A mutagênese de cassete substitui um segmento curto do gene por um cassete oligonucleotídico sintético contendo sequências randomizadas. A mutagênese de saturação introduz todas as substituições possíveis de aminoácidos em posições selecionadas, criando bibliotecas que podem ser triadas para função melhorada. A evolução dirigida combina mutagênese aleatória com seleção ou triagem para gerar proteínas com propriedades aprimoradas, como maior termoestabilidade, especificidade de substrato alterada ou atividade catalítica melhorada.
Modelagem de Doenças
A mutagênese sítio-dirigida é usada para criar modelos animais de doenças genéticas humanas. O sistema CRISPR-Cas9 acelerou enormemente este processo, permitindo a introdução de mutações específicas nos genomas de camundongos, ratos, peixes-zebra e outros organismos. Esses modelos recapitulam fenótipos de doenças humanas e são usados para estudar mecanismos de doença e testar terapias potenciais. Mutações pontuais correspondentes às encontradas em pacientes podem ser introduzidas para estudar correlações genótipo-fenótipo.
Limitações
A mutagênese sítio-dirigida pode produzir resultados inesperados. A mutação pretendida pode afetar o enovelamento da proteína em vez da função específica que está sendo estudada. Mutações podem interromper a estrutura local de maneiras imprevisíveis, e interpretações de fenótipos mutantes devem considerar efeitos indiretos. Experimentos de controle, como expressar proteínas mutantes em níveis de tipo selvagem e confirmar o enovelamento adequado por dicroísmo circular ou outros métodos, são essenciais para interpretação rigorosa.

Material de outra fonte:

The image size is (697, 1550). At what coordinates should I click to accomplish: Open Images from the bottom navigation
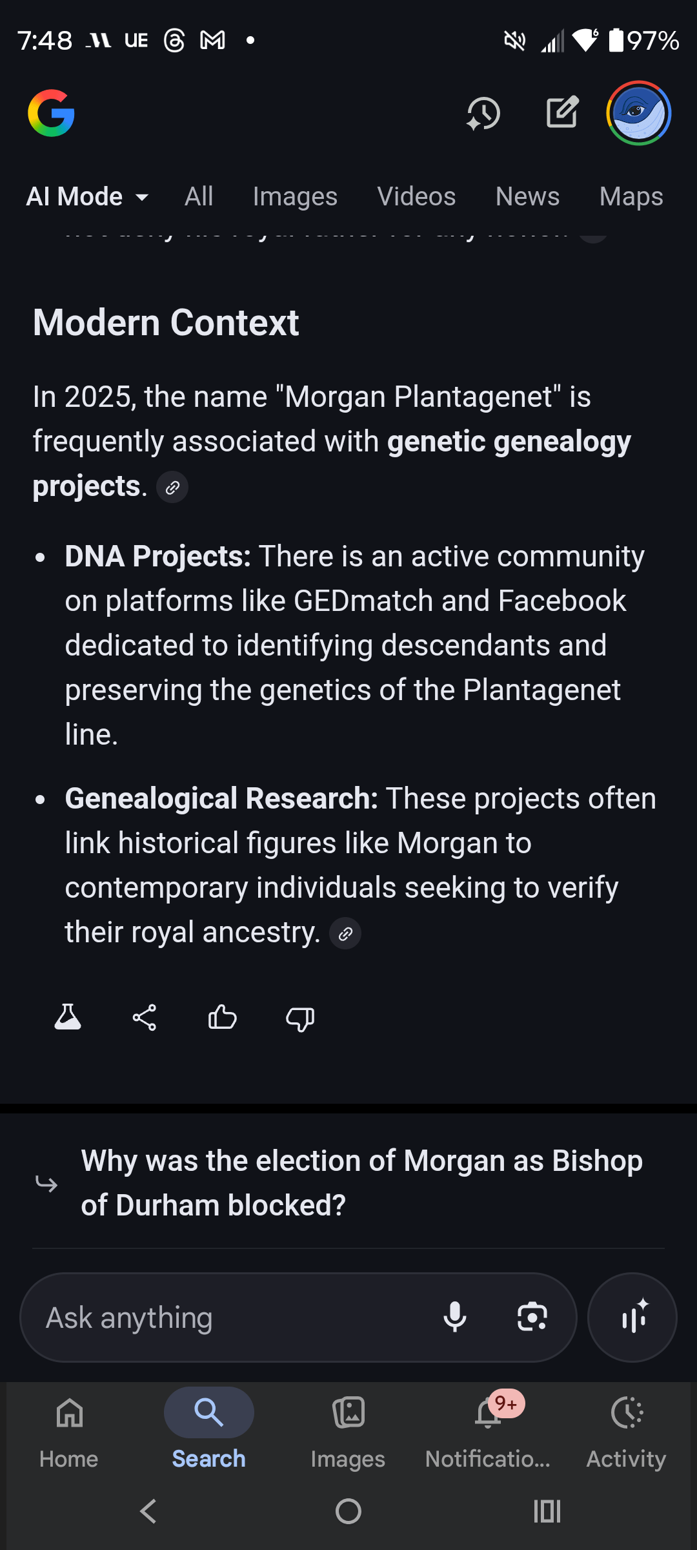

Mutagênese de Cassete e Síntese Gênica
A síntese gênica moderna permite a produção de sequências de DNA personalizadas a custos decrescentes, possibilitando a geração de grandes números de mutantes sem métodos baseados em PCR. Genes sintéticos podem ser desenhados com códons otimizados, sítios de restrição introduzidos e múltiplas mutações. Bibliotecas combinatórias podem ser geradas pela montagem de oligonucleotídeos sintéticos. Esta abordagem está cada vez mais substituindo a mutagênese sítio-dirigida tradicional para aplicações que requerem muitas variantes, como engenharia de anticorpos ou otimização de vias metabólicas.